* TASK STATEMENT
In the remarks on relations with the former Yugoslav Republic of Macedonia, what will the cleaned pipeline from Thessaloniki to Skopje now carry?

* TEXT
N. KOTZIAS: If there is to be so much interest from the press, I will invite Nikola to Athens every day.
The most popular name in the former Yugoslav Republic of Macedonia is Nikolaos, and thus it is a pleasure for me to welcome Nikola Dimitrov to Athens, and I want to thank him for the invitation he extended to me to visit the beautiful city of Skopje once again, so that we can continue the talks we had today.
We are glad that our neighbour has found its way to stability and the sense that it can move ahead to a new future.
We are also pleased at the friendly intentions that have been shown on all levels, including by the Prime Minister. Good intentions are no substitute to negotiations, but they make them humanly easier.
We are pleased at the progress that our northern neighbour has made in a short time, and we agreed with the Foreign Minister of the former Yugoslav Republic of Macedonia for each side to promote the best possible measures for the development of our cooperation.
As you know, we have moved ahead with major confidence-building measures. The Thessaloniki pipeline that used to carry oil from Thessaloniki to Skopje has been cleaned, and today it will carry petroleum products.
We are talking about the creation of a vertical connector for transporting natural gas from our country to theirs. Also, the railway line between Florina and Bitola is under construction, and we hope it will be completed soon.
We have agreed on exchanges between our diplomatic academies. There are steadily developing relations between our universities, there is trade. We agreed to support the holding of a business forum in the second half of 2017, in Athens, and the Chamber of Commerce is moving that ahead.
In general, we are on a course not just of implementing the confidence-building measures, but also of developing new ones. The Minister proposed that we take measures for better exchanges, more systematic exchanges, between young people, a proposal that was certainly accepted. And we proposed a number of new measures to be added to the existing confidence-building measures; measures that will contribute to the development of trust between the two states, to better mutual understanding between the two peoples, to the promotion, in general, of stability and peace in the Balkans.
I addressed a number of proposals to Nikola Dimitrov for cooperation and participation in the international initiatives we have taken, like the one we will be having in the last week of October, for the protection of the religious and cultural communities of the Middle East. Starting next year, for the first time, we will also have the former Yugoslav Republic of Macedonia in attendance at the Rhodes Conference.
I took the opportunity of this meeting to express to Mr. Dimitrov – and I want to express it once again, publicly – that Greece unwaveringly supports the territorial integrity of its neighbour, its stability and its clear sovereignty; the non-interference of third powers in its domestic affairs. And my advice to many sides is for them not to try to interfere in our relationship.
When it was needed, we were and came out against the imposition of European sanctions on our neighbour, and we have a clear policy – there is nothing ambiguous about it.
We believe that the development of the relations between our two states, the building of trust, will also facilitate the talks on the pending problems, and when we are ready, on both sides, we will have them.
We believe that insistence – ours and others' – on promoting a culture of consensus and understanding in the Balkans as a whole will also facilitate our relations with all of these states, along with the development of a more democratic, more European political culture in these states.

* ENTRIES PROVIDED
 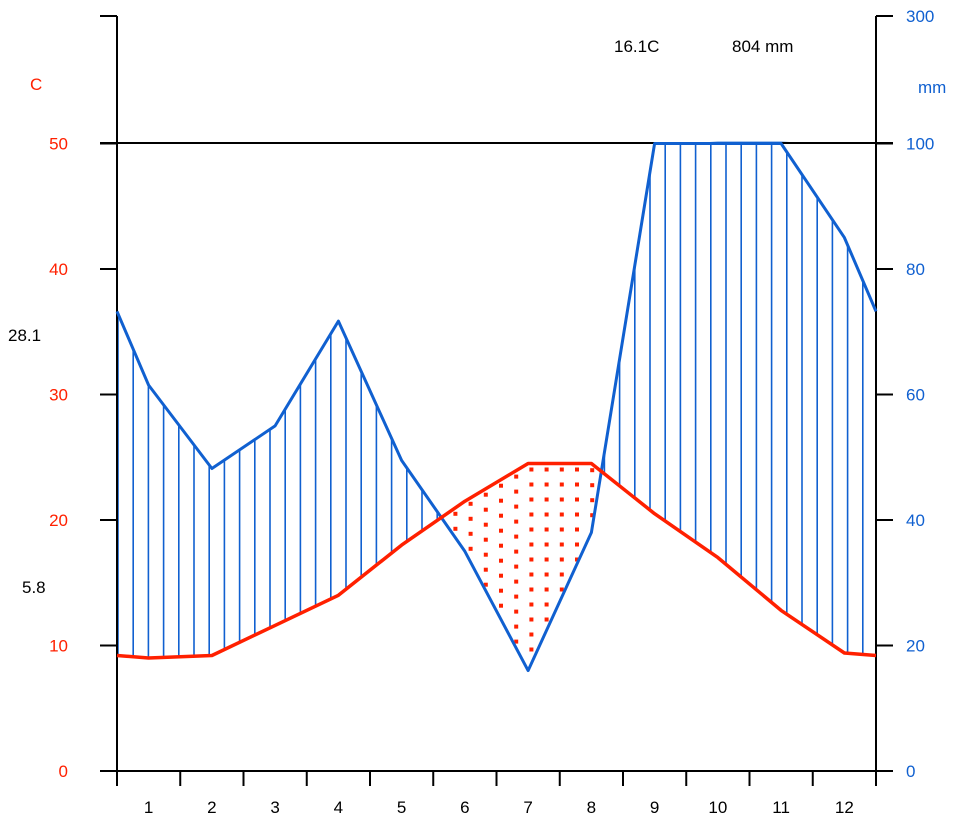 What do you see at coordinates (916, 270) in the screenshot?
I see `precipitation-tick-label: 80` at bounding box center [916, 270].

==

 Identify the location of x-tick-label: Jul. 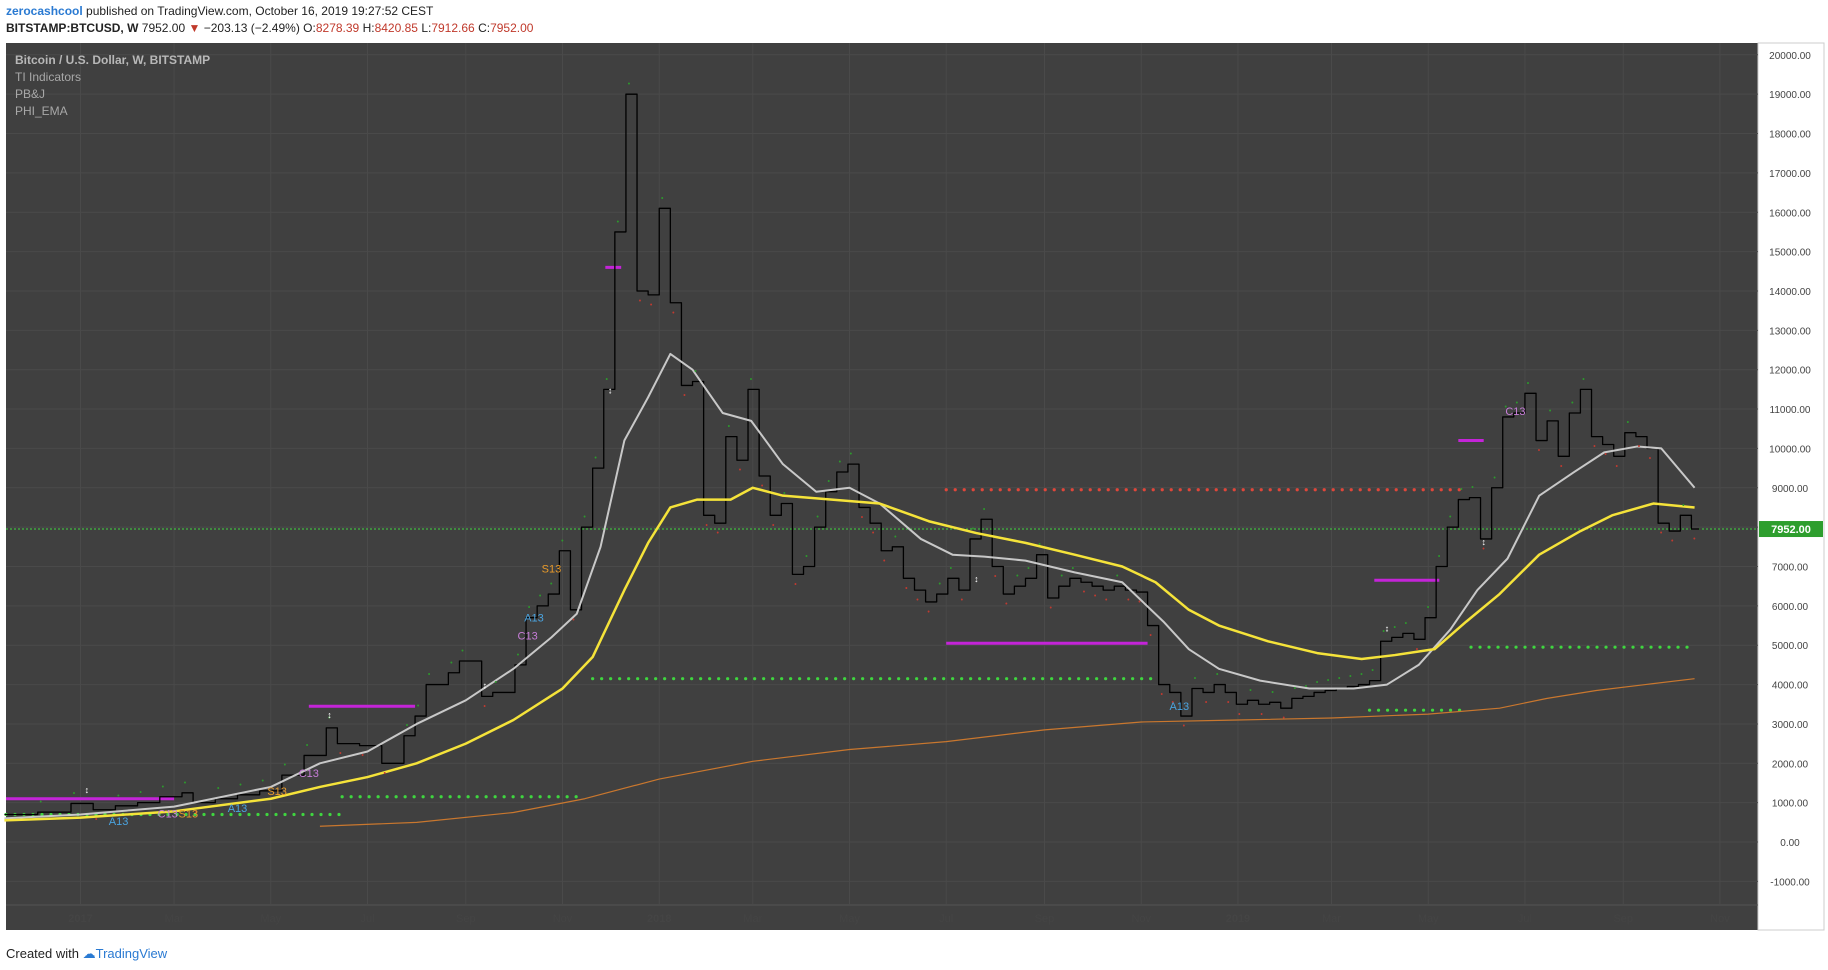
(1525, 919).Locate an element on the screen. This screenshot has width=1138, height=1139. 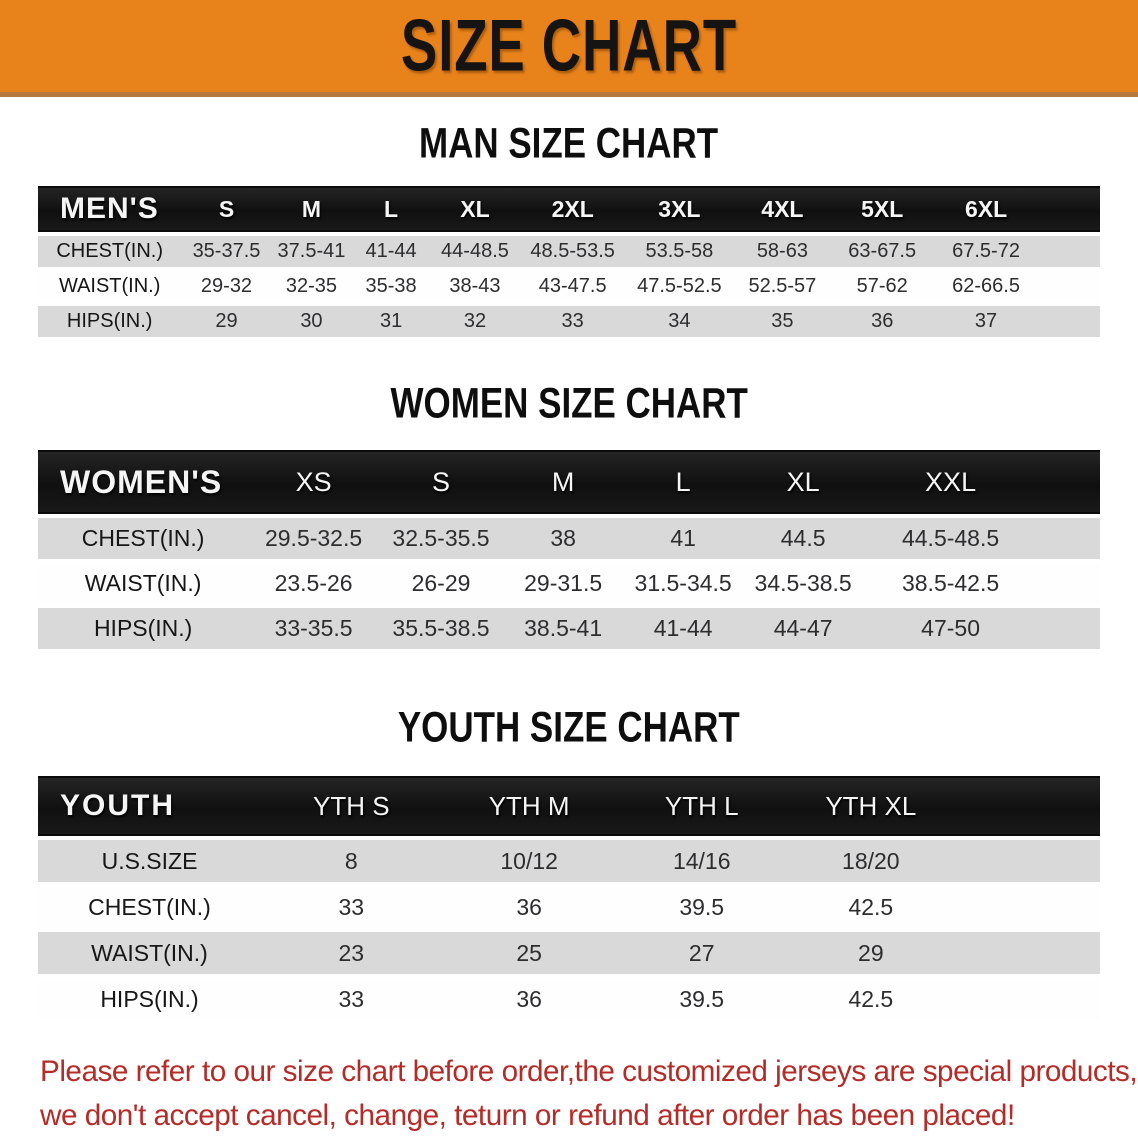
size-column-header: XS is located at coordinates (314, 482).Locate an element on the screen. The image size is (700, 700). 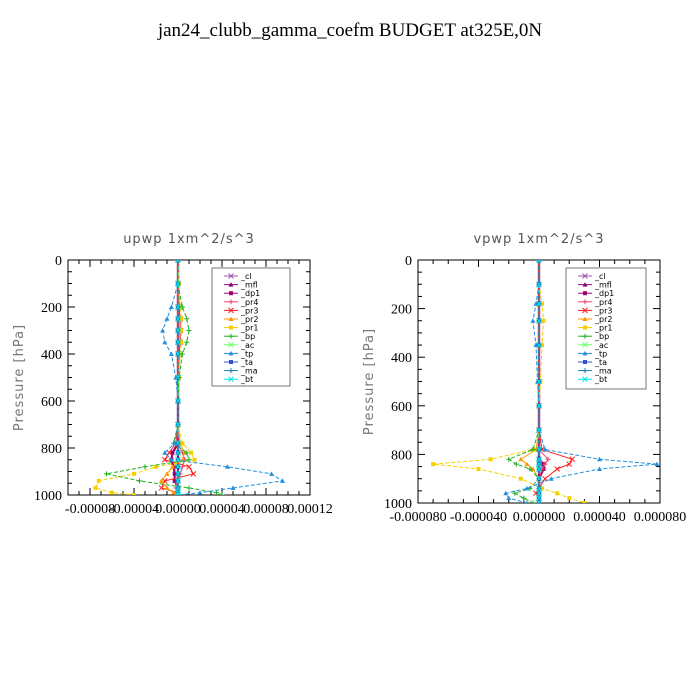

* SOLUTION FOR THIS PROBLEM
Petroleum products.